_Instruction_
Print the lines of the entries below, unchanged, from the line with "Open the 表情(M) menu" through the end of the entries, leaving out the pictures.

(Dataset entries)

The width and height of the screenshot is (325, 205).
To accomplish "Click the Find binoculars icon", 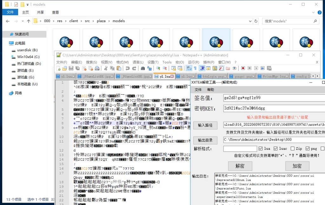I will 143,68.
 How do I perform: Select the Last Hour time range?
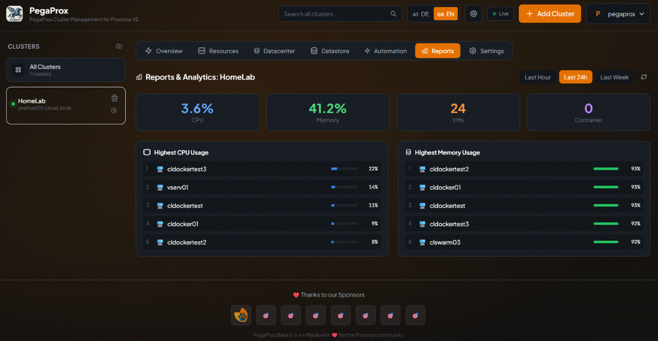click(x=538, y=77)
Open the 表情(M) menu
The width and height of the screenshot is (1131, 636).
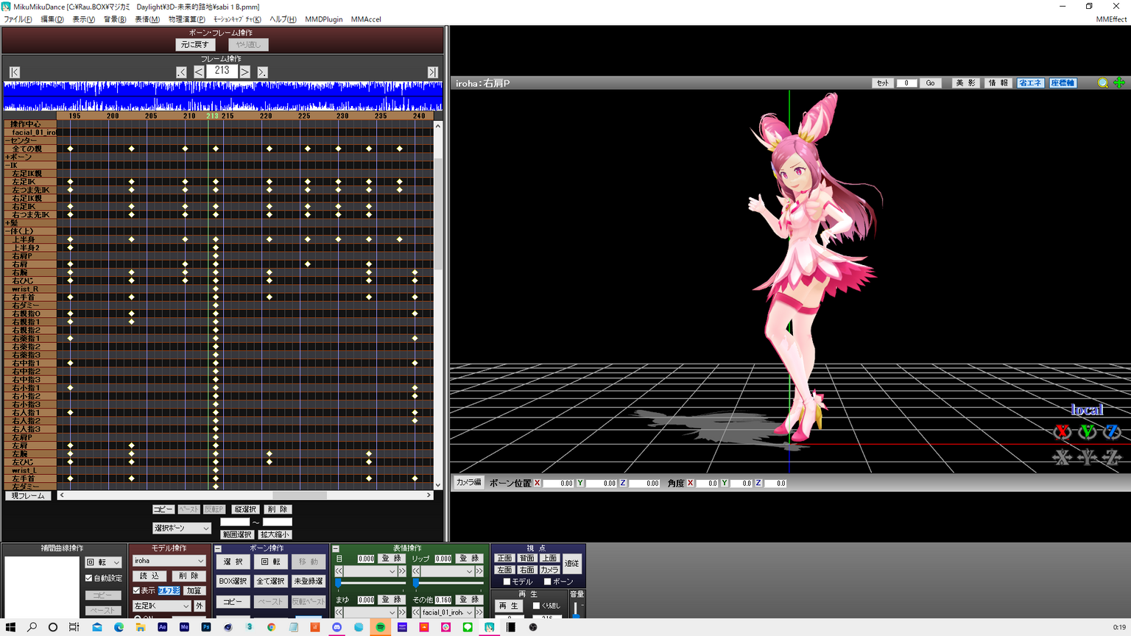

_Response to this exercise_
Open the 表情(M) menu
The width and height of the screenshot is (1131, 636).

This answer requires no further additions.